Cuando se apartó de mí comenzó a pasearse por la habitación.

—¡Cuidado! —lo reprendió Estrella cuando éste chocó contra uno sus personajes favoritos en tamaño real de cartón —. ¡Por poco derribas a Harry Styles, idiota!

—¿A quién? —se sorprendió Rigo, pero la rubia volvió a lo suyo y no le respondió.

—Hola, Sof —me saludó Ric secamente cuando se hubo dentro.

—Hola, Ric —murmuré un tanto nerviosa.

—¿Cómo va todo? —le preguntó Estrella mientras se iba al rincón de su recamara para ponerse unas botas blancas.

Ric, cuyos rizos destilaban restos de las gotas de lluvia, tenía metidas sus manos sobre los bolsillos de su gabardina de cuero cuando respondió:

—Pichardo se fue.

El corazón por poco se me sale por la boca cuando escuché y procesé aquella información.

—¿Cómo que se fue? —articuló Estrella, cayéndosele el estuche de pinturas que había sostenido posterior a las botas.

—Sí, se fue —intervino Rigo—, del verbo ya no está.

—¡Y lo dicen así como así, dúo de imbéciles! —se alarmó ella, palideciendo.

—¿Qué querías, rubia tonta, que te lo dijéramos rompiendo en llanto? —se quejó Rigo, sentándose en los bordes de la cama.

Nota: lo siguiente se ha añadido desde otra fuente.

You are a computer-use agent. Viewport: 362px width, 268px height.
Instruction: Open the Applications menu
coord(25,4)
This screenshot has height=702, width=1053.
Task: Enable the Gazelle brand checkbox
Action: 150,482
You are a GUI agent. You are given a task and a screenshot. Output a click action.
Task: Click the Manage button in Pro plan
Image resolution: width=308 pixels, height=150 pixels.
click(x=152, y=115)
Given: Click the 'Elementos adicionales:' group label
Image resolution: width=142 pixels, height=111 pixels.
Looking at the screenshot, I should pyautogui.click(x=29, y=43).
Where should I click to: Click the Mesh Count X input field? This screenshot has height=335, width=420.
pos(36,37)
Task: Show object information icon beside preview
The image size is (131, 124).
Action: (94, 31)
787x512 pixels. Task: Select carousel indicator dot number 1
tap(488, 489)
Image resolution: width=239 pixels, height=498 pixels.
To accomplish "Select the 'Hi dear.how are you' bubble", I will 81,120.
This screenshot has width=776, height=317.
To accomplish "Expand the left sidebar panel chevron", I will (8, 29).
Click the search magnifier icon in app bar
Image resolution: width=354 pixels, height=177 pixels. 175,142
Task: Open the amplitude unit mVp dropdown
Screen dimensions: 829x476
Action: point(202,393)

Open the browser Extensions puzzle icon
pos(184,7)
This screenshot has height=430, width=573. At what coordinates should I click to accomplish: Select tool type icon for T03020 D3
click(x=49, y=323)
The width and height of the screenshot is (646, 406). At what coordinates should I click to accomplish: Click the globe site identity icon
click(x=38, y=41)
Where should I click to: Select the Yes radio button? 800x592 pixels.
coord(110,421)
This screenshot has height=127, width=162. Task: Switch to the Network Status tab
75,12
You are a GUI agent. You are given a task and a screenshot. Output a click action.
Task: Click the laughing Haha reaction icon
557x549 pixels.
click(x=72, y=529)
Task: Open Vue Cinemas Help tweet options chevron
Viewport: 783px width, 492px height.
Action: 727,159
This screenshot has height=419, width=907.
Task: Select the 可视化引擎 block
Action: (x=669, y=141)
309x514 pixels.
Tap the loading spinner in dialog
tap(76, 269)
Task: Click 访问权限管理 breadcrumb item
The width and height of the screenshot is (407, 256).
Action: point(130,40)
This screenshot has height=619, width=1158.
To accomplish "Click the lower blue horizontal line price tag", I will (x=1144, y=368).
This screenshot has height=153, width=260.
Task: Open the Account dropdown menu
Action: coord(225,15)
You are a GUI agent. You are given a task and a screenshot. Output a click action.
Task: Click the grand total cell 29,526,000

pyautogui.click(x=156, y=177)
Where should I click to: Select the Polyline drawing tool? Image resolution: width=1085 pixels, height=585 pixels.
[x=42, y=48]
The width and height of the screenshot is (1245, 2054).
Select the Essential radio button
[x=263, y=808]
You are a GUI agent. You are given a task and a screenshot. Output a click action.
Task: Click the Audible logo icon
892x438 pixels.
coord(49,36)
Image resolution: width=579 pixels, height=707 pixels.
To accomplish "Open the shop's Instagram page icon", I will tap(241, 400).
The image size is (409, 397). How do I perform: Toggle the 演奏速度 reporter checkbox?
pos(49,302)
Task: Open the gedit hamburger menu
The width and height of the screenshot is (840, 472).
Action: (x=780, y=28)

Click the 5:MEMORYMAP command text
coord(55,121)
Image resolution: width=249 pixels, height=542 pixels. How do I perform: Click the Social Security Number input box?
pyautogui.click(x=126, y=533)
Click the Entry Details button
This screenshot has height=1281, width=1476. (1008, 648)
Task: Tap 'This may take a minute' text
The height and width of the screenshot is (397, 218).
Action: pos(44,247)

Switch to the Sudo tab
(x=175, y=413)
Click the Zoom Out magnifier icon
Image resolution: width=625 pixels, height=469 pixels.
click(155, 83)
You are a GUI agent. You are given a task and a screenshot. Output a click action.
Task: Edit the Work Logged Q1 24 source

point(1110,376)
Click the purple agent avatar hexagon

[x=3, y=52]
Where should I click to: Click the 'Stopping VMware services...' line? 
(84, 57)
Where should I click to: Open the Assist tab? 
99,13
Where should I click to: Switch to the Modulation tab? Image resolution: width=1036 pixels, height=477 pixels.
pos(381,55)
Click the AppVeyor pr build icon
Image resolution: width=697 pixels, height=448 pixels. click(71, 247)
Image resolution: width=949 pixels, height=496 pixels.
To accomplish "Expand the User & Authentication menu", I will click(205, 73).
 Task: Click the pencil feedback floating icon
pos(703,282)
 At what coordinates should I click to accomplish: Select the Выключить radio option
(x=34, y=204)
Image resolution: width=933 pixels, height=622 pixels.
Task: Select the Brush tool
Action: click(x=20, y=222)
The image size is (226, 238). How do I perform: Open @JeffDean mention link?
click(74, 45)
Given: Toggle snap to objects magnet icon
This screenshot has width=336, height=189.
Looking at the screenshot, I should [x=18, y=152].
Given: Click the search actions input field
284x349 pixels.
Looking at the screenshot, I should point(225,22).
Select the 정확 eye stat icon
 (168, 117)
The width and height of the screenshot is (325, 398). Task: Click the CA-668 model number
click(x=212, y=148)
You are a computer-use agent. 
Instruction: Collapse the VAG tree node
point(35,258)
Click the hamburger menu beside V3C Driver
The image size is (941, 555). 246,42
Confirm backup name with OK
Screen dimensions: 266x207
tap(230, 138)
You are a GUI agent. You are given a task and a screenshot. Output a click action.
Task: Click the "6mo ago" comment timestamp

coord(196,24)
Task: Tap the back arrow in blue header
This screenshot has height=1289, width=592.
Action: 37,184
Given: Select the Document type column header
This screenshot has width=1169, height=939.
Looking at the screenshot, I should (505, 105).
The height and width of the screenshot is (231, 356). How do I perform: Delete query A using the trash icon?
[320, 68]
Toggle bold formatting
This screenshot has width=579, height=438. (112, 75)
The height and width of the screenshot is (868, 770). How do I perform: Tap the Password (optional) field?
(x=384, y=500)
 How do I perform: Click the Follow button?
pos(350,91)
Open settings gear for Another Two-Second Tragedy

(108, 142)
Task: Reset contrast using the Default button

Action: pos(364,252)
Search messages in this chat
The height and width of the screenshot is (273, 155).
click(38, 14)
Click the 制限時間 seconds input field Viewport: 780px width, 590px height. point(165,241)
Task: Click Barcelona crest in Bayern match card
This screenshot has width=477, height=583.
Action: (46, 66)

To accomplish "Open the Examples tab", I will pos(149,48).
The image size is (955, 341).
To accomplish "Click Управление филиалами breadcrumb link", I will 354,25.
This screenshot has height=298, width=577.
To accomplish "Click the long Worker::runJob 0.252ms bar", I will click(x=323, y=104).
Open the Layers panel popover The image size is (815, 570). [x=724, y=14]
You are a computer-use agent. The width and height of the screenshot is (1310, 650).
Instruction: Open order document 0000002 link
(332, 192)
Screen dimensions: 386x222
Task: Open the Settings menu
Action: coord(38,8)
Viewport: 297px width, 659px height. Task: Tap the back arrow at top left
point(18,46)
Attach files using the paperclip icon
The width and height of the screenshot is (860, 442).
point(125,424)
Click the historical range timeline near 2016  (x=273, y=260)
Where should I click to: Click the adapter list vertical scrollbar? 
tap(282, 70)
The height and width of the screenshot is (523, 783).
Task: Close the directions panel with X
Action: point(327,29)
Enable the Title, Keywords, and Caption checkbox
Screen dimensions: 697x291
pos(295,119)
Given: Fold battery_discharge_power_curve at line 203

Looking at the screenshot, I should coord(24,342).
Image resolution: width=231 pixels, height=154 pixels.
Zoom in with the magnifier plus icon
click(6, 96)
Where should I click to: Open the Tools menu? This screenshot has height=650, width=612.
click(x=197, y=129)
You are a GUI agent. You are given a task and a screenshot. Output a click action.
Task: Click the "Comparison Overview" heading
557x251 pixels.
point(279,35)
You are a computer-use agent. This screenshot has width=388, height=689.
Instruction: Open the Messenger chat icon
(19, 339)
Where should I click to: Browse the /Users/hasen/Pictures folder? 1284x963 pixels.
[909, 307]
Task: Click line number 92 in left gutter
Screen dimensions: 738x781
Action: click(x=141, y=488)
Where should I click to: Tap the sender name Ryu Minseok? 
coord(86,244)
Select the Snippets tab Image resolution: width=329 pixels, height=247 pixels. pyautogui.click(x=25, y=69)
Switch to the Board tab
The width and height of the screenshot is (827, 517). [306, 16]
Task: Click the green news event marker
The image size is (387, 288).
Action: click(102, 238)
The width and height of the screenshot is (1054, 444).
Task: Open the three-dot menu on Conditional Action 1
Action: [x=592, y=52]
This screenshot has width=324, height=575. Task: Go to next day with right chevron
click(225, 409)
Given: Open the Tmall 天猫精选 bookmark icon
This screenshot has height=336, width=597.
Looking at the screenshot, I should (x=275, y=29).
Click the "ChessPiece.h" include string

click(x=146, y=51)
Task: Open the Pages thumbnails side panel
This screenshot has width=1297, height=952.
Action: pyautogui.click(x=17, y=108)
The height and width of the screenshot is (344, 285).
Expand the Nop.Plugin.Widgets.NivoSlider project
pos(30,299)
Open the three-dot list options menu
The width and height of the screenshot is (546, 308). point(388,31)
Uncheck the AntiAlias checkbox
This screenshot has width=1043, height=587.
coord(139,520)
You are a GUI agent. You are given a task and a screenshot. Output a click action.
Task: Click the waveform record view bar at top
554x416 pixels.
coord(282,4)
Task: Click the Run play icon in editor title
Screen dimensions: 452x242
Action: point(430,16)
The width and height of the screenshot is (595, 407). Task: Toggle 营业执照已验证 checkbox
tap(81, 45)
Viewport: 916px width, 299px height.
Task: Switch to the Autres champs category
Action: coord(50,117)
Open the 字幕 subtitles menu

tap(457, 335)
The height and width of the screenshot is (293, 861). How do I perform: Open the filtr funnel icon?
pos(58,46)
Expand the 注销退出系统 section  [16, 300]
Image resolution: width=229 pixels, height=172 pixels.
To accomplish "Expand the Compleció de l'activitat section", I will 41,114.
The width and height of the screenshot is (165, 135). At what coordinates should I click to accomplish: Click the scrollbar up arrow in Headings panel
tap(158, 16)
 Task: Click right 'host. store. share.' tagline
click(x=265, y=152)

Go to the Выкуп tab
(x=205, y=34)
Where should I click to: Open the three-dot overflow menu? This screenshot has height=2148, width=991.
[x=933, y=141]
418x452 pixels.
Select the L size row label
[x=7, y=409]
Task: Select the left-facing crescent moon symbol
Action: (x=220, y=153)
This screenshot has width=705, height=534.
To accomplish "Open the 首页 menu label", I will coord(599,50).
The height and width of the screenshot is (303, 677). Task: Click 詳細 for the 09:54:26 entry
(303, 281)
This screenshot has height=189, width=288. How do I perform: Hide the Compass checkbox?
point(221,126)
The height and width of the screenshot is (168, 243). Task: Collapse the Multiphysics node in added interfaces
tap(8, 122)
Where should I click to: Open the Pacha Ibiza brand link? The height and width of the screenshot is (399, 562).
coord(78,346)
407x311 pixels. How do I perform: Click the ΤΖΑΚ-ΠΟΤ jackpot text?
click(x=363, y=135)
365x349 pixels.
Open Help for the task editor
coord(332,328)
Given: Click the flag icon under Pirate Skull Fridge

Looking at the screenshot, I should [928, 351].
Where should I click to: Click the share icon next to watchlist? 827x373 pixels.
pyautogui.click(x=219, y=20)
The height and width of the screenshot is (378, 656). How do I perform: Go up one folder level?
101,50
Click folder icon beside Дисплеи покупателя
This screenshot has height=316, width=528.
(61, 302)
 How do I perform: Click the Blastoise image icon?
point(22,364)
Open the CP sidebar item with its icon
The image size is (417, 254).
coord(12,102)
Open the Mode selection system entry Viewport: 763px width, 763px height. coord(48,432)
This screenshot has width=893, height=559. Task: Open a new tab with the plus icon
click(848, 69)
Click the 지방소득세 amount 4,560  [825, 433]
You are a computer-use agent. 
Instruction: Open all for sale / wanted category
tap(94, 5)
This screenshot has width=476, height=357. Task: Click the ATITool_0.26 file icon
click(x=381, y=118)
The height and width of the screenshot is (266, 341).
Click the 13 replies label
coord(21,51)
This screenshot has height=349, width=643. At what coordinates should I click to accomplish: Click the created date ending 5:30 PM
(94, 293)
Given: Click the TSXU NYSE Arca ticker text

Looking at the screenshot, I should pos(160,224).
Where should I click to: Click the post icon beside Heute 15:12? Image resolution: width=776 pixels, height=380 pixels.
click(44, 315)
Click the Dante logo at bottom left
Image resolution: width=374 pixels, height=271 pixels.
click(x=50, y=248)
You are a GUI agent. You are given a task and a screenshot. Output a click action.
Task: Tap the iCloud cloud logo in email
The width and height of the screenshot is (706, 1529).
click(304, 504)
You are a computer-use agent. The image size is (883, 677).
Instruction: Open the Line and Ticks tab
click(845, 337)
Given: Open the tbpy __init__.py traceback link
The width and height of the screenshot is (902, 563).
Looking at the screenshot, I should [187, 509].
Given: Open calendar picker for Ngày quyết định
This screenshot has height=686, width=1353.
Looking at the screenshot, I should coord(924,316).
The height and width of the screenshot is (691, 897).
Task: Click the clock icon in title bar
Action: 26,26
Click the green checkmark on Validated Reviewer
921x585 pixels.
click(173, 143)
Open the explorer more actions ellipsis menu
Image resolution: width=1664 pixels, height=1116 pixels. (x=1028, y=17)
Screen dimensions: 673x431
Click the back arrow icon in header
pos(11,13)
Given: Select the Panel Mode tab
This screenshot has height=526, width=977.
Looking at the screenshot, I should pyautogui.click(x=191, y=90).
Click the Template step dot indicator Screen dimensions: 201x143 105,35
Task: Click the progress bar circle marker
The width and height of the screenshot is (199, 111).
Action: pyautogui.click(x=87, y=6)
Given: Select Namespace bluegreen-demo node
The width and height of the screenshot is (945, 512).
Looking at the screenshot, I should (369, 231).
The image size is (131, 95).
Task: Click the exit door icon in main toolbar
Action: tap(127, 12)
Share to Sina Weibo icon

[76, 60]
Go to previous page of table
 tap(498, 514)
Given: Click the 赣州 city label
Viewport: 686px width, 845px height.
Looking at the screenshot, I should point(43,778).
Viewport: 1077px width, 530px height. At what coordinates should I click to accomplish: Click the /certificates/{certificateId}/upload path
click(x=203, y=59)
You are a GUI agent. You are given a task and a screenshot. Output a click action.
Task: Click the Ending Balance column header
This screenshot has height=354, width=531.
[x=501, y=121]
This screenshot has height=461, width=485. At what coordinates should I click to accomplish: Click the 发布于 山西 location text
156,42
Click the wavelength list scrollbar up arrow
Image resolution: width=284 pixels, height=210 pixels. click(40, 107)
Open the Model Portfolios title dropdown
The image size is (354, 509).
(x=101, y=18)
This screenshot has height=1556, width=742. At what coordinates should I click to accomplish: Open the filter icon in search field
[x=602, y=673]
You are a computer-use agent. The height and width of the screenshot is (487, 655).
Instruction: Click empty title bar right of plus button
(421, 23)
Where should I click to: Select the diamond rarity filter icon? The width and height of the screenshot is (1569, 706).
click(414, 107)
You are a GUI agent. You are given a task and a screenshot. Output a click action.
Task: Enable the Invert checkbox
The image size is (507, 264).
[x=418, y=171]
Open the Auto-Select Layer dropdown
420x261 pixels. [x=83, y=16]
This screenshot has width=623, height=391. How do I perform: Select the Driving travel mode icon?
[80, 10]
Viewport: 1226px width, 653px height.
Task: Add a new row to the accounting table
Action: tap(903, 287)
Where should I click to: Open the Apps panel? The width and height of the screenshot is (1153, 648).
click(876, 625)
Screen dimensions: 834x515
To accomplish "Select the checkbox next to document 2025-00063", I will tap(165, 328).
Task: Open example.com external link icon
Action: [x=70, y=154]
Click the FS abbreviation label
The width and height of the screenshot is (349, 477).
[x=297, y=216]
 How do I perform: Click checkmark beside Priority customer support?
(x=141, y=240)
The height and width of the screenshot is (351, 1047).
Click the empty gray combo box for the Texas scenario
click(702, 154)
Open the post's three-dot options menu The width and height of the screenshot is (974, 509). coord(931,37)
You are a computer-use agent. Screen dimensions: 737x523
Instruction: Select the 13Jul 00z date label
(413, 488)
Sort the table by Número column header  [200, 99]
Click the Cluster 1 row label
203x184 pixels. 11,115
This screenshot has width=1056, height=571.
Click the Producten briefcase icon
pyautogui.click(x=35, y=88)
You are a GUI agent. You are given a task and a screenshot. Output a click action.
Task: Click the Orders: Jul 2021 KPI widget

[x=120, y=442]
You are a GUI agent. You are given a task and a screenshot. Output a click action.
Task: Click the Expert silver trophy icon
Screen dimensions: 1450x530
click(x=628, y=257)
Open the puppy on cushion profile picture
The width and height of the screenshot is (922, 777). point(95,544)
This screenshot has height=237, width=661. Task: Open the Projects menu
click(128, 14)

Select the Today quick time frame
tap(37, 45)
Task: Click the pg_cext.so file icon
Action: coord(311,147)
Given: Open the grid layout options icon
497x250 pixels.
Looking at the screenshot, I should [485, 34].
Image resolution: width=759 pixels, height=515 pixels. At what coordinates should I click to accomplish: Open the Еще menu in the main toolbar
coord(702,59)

—¡Prácticamente lo secuestramos! —prosiguió Estrella horrorizada—. ¿Piensan que se privará de acusarnos ante la policía? ¡Obviamente lo hará, y agregará el zapatillazo que le di en la nuca que por poco lo mata! ¿Qué vamos hacer ahora?

—Si Pichardo no pretendía denunciarnos —exclamó Ric con el mentó rígido—, alguna de tus sirvientas lo hará por él ahora que lo has gritado por los cuatro vientos. El punto es que no sé cómo diablos se escapó si la puerta del calabozo estaba bajo candado. Hace menos de media hora fui a echar un vistazo y él ya no estaba.

—¿A eso viniste, entonces? —chilló la rubia— ¿A darnos una mala noticia? ¿A hacer gala de tu reverenda imbecilidad?

—No, encanto —ironizó mi Guardián—, hay otra noticia peor. El Mortusermo nos está llamando de nuevo.